CEMAAT'İ İSİM İSİM ANLATTILAR
CEMAAT'İN GİZLİ TOPLANTILARI
Askeri hakimlerin ifadelerinde;
CEMAAT HAKİMLERİ NASIL FİŞLEDİ
AKİT'Çİ YAZARLA CEMAAT İŞBİRLİĞİ

24 Kasım 2015

Türk Silahlı Kuvvetleri'ndeki Cemaat yapılanması, olayın tanığı olan skeri Yüksek Yargı mensuplarının tanıklığı ile belgelendi.

Genelkurmay Başkanlığı, geçen haftalarda "Yüzde 100 Siyaset" programındaki açıklamalarından dolayı Avukat Fidel Okan ve Gazeteci Abdurrahman Şimşek hakkında suç duyurusunda bulunmuştu. Suç duyurusu dilekçesi ve Genelkurmay Başkanlığı'nın açıklamaları sıklıkla Cemaat'e yakın medya organlarında verilmiş, TSK'da Cemaat yapılanmasının olmadığına yönelik yayınlar yapılmıştı. Genelkurmay Başkanlığı Askeri Savcılığı da Avukat Okan'ı tanık sıfatıyla ifadeye çağırarak elindeki bilgi ve belgeleri paylaşmasını istemişti.

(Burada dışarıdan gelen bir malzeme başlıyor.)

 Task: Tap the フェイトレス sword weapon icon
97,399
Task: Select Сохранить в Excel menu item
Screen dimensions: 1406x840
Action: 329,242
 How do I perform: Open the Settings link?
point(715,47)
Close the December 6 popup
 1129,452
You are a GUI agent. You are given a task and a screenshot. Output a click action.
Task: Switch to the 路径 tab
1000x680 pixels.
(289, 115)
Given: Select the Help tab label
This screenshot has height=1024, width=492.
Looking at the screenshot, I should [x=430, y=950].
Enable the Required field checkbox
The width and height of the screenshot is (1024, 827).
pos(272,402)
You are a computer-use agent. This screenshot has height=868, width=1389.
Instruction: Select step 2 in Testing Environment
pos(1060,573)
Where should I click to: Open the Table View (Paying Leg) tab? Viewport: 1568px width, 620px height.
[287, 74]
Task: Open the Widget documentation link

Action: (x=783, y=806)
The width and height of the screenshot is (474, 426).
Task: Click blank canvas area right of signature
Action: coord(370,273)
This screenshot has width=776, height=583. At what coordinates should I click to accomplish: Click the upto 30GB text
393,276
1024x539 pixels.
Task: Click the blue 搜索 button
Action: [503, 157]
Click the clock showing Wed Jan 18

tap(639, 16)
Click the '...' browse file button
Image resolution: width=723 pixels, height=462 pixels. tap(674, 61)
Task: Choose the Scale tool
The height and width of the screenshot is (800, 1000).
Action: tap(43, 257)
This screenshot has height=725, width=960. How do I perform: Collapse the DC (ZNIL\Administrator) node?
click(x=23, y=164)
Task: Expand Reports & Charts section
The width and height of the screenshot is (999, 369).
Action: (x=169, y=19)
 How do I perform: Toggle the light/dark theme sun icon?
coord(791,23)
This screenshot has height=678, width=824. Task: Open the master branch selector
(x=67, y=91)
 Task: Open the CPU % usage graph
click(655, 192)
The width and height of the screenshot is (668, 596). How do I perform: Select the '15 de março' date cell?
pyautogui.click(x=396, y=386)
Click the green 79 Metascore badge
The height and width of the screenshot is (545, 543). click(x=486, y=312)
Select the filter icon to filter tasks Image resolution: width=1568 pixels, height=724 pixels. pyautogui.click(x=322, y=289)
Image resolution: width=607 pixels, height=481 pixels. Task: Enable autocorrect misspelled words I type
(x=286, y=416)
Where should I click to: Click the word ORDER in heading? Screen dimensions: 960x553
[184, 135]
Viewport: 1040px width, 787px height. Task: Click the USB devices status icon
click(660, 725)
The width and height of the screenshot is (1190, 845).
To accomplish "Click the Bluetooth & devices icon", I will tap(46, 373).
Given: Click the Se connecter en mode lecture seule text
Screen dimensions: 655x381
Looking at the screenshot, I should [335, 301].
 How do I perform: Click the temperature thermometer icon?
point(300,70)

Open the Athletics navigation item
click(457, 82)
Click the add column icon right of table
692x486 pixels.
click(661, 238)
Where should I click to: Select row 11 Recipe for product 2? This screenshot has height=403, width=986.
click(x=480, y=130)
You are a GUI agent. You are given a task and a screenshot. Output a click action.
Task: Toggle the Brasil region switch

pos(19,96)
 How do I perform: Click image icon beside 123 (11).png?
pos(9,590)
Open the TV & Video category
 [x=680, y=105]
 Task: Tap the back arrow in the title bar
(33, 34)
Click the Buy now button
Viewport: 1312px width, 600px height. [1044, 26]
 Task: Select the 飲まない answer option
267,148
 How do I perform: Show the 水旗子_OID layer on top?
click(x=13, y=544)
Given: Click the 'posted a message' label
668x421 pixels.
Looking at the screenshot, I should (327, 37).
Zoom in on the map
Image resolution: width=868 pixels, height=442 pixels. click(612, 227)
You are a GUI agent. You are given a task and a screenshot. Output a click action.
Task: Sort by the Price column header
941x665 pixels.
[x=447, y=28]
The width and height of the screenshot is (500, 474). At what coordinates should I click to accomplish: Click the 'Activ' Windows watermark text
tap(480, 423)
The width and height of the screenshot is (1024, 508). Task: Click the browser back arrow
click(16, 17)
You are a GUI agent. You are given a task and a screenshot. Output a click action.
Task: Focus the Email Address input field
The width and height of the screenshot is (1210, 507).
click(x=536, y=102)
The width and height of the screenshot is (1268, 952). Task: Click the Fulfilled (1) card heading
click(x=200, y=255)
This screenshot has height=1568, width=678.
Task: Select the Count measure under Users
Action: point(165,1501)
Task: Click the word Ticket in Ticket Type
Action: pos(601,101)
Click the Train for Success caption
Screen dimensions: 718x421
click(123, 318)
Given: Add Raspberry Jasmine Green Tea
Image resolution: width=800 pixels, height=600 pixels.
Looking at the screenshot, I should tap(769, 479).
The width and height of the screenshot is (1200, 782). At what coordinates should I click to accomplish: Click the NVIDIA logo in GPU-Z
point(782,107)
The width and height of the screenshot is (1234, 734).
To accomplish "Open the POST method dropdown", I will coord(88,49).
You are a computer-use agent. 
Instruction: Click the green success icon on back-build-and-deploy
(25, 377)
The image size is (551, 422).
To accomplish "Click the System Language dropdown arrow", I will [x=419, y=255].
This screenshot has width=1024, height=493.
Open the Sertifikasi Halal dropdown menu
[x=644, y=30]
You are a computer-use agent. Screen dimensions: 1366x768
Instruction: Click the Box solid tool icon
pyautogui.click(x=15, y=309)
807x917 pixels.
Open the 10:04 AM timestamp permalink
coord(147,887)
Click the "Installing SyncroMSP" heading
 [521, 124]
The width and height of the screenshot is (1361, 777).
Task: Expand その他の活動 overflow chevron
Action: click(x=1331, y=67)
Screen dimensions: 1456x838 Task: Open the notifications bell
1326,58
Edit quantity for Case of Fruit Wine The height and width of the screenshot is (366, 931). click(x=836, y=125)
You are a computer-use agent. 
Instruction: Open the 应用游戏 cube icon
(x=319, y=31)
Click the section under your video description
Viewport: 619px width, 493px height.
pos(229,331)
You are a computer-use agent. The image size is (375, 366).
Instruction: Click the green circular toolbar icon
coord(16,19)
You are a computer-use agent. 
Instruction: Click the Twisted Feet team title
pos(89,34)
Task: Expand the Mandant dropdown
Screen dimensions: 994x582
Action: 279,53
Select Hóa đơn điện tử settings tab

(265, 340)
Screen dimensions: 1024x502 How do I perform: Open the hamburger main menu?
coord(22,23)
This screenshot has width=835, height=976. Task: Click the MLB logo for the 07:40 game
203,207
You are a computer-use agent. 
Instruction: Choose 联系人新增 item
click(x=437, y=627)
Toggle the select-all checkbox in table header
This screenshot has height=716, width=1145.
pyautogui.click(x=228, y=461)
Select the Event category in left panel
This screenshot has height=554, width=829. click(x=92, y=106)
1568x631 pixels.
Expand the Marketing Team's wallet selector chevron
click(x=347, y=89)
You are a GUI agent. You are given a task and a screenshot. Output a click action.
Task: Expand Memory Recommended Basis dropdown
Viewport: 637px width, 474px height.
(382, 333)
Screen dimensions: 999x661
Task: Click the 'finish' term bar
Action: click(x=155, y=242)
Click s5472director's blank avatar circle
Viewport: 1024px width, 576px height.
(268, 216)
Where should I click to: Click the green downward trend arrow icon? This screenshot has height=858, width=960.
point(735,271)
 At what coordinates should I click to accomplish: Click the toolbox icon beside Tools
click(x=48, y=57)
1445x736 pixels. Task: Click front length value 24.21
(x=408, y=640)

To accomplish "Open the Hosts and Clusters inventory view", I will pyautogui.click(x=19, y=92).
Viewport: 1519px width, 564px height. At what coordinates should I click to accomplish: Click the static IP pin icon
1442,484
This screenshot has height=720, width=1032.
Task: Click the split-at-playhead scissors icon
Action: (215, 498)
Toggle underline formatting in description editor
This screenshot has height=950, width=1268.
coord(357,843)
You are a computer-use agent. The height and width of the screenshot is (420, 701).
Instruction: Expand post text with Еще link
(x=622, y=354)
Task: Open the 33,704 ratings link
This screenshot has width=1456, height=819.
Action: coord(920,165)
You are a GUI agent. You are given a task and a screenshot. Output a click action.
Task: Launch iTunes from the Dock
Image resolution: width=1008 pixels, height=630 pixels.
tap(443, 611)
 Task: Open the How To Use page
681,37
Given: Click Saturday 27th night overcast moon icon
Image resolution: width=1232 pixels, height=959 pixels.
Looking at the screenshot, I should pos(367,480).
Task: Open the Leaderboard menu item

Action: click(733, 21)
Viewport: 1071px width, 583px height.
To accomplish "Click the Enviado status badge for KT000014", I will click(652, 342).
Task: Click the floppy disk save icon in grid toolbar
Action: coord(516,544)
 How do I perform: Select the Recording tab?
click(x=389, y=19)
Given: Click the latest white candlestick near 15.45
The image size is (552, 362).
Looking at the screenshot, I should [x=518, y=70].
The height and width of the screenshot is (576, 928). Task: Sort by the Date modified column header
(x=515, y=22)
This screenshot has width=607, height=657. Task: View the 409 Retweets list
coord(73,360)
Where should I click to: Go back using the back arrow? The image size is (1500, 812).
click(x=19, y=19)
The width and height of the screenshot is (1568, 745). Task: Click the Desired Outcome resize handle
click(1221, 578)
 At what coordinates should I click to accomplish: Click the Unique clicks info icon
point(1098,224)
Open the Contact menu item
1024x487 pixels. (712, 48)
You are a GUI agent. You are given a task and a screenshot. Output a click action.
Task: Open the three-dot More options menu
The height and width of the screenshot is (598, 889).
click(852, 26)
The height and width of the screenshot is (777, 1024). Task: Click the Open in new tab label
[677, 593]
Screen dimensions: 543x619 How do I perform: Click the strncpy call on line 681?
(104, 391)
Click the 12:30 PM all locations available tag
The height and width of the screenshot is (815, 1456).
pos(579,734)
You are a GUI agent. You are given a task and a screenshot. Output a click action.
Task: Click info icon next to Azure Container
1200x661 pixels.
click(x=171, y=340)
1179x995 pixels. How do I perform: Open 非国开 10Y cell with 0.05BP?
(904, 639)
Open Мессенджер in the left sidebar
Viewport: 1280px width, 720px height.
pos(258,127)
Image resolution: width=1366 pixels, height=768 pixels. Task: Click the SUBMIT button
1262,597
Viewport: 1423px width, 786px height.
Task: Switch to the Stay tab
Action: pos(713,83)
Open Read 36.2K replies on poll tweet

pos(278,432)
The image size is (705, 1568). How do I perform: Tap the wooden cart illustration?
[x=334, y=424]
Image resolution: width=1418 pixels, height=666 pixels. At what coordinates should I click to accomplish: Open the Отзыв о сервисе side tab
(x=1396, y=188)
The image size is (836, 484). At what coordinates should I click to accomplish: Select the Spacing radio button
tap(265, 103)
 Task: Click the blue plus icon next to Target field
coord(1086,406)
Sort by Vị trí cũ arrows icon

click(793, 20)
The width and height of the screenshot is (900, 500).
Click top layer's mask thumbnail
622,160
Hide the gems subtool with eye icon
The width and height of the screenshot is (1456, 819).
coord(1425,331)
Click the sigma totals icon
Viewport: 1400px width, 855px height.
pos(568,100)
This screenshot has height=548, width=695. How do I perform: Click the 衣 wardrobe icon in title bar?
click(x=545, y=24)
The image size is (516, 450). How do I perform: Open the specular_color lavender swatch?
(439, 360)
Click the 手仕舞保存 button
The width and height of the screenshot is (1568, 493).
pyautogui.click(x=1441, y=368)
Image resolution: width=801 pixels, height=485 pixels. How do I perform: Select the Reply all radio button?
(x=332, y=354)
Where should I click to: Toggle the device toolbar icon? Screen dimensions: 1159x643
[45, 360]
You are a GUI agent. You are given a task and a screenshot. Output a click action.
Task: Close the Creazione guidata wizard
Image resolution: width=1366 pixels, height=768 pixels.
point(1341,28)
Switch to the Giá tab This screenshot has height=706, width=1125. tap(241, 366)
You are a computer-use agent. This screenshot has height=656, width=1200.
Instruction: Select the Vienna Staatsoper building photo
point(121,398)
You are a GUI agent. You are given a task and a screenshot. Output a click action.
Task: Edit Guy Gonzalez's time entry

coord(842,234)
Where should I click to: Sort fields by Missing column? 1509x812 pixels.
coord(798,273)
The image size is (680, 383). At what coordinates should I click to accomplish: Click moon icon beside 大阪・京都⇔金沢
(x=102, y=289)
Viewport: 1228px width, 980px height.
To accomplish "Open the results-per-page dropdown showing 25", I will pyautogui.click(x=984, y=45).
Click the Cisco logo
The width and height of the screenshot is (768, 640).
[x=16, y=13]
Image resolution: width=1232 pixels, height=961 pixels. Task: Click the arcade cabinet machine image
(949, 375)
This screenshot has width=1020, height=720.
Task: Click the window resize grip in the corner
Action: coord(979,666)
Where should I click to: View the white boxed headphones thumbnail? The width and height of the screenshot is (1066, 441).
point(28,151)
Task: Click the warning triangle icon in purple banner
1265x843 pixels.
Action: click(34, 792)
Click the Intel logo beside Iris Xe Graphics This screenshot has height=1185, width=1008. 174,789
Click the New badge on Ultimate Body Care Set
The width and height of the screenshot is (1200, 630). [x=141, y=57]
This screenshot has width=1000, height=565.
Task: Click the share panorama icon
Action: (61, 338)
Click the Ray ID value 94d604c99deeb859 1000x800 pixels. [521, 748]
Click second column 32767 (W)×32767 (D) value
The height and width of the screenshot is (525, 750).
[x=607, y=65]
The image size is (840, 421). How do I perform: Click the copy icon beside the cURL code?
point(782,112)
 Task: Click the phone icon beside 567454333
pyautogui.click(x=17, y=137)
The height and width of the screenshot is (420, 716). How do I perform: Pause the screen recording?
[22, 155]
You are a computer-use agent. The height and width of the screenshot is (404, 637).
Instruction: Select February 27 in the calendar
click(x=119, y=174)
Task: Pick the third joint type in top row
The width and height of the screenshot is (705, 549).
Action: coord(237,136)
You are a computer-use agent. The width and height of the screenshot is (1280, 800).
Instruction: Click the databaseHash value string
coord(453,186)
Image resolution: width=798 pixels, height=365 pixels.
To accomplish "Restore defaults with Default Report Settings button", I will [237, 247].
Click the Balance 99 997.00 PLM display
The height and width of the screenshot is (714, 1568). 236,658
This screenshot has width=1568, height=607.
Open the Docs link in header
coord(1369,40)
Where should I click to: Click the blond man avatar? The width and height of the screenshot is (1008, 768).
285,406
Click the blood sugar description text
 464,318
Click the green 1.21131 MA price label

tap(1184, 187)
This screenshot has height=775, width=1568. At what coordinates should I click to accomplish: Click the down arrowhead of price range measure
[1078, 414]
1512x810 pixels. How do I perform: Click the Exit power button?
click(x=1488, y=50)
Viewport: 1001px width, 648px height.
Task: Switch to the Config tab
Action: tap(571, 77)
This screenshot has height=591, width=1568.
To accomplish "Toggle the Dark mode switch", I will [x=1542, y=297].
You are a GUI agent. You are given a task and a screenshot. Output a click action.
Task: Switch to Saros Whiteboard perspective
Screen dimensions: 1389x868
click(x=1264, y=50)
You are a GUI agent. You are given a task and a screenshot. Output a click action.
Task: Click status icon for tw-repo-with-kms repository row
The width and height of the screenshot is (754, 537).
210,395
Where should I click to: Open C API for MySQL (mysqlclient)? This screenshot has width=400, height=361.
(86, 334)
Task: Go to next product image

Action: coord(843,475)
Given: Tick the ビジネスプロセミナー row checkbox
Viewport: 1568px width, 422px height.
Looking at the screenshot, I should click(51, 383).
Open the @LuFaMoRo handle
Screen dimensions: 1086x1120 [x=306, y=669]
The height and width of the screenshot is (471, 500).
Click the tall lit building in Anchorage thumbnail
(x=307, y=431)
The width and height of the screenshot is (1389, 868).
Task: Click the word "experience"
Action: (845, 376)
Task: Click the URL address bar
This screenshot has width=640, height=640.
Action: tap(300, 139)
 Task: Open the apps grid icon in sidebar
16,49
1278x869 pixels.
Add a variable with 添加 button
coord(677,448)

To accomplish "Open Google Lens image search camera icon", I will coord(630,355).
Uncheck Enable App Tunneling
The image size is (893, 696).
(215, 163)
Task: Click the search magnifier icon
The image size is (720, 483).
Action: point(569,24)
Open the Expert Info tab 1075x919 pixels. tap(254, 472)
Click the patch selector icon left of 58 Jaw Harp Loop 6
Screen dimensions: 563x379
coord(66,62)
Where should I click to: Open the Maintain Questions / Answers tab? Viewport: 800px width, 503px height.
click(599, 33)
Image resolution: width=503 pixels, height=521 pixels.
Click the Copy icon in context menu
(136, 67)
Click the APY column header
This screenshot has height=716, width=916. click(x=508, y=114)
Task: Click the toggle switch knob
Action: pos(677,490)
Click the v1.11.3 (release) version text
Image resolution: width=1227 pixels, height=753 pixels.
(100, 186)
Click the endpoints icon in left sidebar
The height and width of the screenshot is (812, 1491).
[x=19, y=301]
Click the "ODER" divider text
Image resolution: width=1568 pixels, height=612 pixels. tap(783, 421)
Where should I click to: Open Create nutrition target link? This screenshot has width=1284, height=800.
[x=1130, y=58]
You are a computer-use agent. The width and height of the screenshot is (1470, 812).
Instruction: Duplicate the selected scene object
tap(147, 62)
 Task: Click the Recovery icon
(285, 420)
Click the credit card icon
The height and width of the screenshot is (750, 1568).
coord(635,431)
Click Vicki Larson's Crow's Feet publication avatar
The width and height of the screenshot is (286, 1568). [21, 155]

Askeri kaynaklardan edinilen bilgiye göre; söz konusu gelişmeler yaşanırken 21 Kasım 2014 tarihinde Askeri Yargıtay ve Genelkurmay Başkanlığı'nda görev yapan üst düzey hakimler Avukat Fidel Okan ile gizli bir görüşme gerçekleştirdi.

Söz konusu görüşmede TSK'daki Cemaat yapılanmasını isim isim deşifre eden yüksek hakimleri dinleyen Fidel Okan, kendisine teslim ettikleri belgeleri de alarak hakimleri "Ana Örgüt Dosyası"nı yürüten Savcı Serdar Coşkun'un yanına götürdü. Savcı Serdar Coşkun saatlerce süren ifade işleminde; görevdeki üst düzey askeri hakimlerin ifadesini tanık sıfatıyla alarak, TSK'daki Cemaat yapılanmasını devletin resmi kayıtlarına sokmuş oldu.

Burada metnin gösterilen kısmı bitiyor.